When I look at my terminal I see the following:

Coerce None <type 'NoneType'>
Coerce EnterMedia <type 'unicode'>
Coerce EnterMedia <type 'str'>
Coerce WhalesMedia <type 'str'>

回答1:


I think you need to convert the argument passed to coerce method into an instance of the enum.

import enum

class Company(enum.Enum):
    EnterMedia = 'EnterMedia'
    WhalesMedia = 'WhalesMedia'

    @classmethod
    def choices(cls):
        return [(choice.name, choice.value) for choice in cls]

    @classmethod
    def coerce(cls, item):
        item = cls(item) \
               if not isinstance(item, cls) \
               else item  # a ValueError thrown if item is not defined in cls.
        return item.value
        # if item.value == 'WhalesMedia':
        #     return Company.WhalesMedia.value
        # elif item.value == 'EnterMedia':
        #     return Company.EnterMedia.value
        # else:
        #     raise ValueError



回答2:


WTForm will either pass in strings, None, or already coerced data to coerce; this is a little annoying but easily handled by testing if the data to coerce is already an instance:

isinstance(someobject, Company)

The coerce function must otherwise raise a ValueError or TypeError when coercing.

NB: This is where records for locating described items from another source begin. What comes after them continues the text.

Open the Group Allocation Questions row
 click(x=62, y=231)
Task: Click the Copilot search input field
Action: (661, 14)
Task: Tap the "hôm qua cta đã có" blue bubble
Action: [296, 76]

You want to use the enum names as the values in the select box; these are always going to be strings. If your enum values are suitable as labels, then that's great, you can use those for the option readable text, but don't confuse those with the option values, which must be unique, enum values do not need to be.

Enum classes let you map a string containing an enum name to the Enum instance by using subscription:

enum_instance = Company[enum_name]

See Programmatic access to enumeration members and their attributes in the enum module documentation.

Next, we could leave conversion of the enum objects to unique strings (for the value="..." attribute of <option> tags) and to label strings (to show to the users) to standard hook methods on the enum class, such as __str__ and __html__.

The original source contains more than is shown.